DataMapper vs ActiveRecord

I know this is an old debate and ActiveRecord does have issues, which is why I was looking at switching to datamapper.

The problem is, there doesn’t seem to be any easy (efficient) way to get data with joins.

With my AR class, I can do:


$user = new User(123);
echo $user->blogs[4]->title;

and it will run the query:


SELECT *
FROM user
Inner Join blogs ON blogs.userId = user.id
WHERE user.id = 123
LIMIT 1 offset 4

(which gets performed at array access)

Or I for 1:1 mappings I can do unlimited chaining which results in a single query:


$blog = new Blog(21);
$blog->user->address->country();

Which automatically sorts out all the joins.

This produces readable, efficient code.

With 1 query, all the chained objects are filled out, and the query starts from the last filled out object, and it will ONLY join the table requested. With datamapper it looks like it would fetch all the related tables (looking at http://phpdatamapper.com/documentation/usage/table-relationships/ as an example)

For example, my user table joins to about 20 other tables. Joining all these every time I wanted a piece of information about the user would be horribly inefficient.

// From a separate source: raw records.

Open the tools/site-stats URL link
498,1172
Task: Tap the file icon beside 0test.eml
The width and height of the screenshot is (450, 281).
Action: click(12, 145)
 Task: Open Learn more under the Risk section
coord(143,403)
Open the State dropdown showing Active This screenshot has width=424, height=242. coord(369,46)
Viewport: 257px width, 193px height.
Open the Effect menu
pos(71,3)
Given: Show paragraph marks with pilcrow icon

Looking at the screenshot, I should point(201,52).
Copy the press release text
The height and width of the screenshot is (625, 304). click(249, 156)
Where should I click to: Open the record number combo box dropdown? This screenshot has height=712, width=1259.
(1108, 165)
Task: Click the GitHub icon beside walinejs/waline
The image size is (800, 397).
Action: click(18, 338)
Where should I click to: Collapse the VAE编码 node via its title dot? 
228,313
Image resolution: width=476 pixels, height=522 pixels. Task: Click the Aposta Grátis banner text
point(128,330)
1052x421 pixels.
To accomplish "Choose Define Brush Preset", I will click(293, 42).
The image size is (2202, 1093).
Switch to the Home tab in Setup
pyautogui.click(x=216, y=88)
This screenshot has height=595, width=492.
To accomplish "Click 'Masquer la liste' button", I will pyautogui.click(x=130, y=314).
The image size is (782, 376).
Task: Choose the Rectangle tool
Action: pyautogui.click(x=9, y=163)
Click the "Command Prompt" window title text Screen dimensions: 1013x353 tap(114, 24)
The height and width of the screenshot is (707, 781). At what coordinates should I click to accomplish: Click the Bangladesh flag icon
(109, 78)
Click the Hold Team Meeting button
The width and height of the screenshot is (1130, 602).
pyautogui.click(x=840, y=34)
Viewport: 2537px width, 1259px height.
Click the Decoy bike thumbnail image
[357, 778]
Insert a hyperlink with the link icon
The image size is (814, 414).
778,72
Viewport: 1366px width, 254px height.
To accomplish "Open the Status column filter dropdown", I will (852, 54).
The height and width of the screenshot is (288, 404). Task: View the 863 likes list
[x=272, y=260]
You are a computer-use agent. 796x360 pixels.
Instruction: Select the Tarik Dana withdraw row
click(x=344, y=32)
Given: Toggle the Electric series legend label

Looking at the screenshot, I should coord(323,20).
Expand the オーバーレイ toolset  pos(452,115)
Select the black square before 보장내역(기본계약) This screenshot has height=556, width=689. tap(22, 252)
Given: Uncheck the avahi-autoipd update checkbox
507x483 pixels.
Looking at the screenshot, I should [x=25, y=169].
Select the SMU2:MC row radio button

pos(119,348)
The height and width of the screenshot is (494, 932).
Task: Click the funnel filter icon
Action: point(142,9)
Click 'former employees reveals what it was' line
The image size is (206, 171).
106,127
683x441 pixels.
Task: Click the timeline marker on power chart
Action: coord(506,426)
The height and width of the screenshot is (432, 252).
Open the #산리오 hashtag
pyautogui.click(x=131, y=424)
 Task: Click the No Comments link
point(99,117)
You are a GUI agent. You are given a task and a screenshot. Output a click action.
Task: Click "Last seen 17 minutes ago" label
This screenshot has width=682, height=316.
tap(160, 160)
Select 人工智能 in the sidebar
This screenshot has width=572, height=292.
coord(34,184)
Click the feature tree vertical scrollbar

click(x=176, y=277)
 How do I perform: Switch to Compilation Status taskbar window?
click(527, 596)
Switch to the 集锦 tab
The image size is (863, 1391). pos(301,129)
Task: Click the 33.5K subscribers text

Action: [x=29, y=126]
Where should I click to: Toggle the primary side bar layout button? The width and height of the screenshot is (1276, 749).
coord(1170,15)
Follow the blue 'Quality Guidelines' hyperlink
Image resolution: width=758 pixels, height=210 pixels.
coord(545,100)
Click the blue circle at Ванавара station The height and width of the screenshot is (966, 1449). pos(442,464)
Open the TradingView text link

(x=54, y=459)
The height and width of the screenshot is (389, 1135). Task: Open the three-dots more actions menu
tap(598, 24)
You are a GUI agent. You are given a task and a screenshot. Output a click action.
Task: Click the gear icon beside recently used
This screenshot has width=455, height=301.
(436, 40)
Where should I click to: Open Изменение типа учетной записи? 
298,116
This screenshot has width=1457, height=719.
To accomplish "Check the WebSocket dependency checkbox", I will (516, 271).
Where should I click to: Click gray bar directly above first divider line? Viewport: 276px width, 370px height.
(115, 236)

How can I do the same with datamapper? Is it even possible?

If not I’ll have to stick with AR, and I don’t know how anything other than a small system could use DataMapper…

First off - thanks for considering phpDataMapper as a possible solution. It has been a constant work-in-progress, and is still in beta for now.

Second, I have to say that I disagree with the approach of building a single query with multiple joins. This comes with the inherent assumption that the data source is the same for all your related data (MySQL or some other SQL-based RDBMS).

The approach I am taking, v1.0 release included (currently the dev/new branch), is that each relationship is handled by it’s own mapper. This results in a few more queries, but keeps the design much simpler and decoupled. It also opens up the possibility of relating data in your RDBMS to data from a NoSQL database, XML, or even a remote webservice.

Right now the main issue with the beta code is the N+1 query problem, which I am working to solve in the v1.0 release that I am working on pretty much every day now.

I don’t have an issue with the assumption that all the data comes from the same source, as this is the case in every project I’ve ever worked with. It is one of the problems with AR too. (and tehnically i could work around it because my AR class does obviously have an end-point where it fetches the data, then more data can be fetched too)

The issue I have with the approach of “a few more queries” is that over the course of the application it’s a lot more queries. It just seems incredibly inefficient. If you’re doing one query instead of one join that’s already a LOT of queries in some cases.

Unfortunately DB performance is not a sacrifice I can justify, as at least for one of my larger clients who run their entire business systems through their website, the load on their database server is often a bottleneck due to lots of large reporting queries, and being a very busy site with hundreds of thousands of page views per day (all of which interact with the database in some way). I could do it this way for other clients who have smaller sites, but I’d rather all my clients share the same code base.

Unless a DataMapper can give a similar level of performance I really can’t justify using it.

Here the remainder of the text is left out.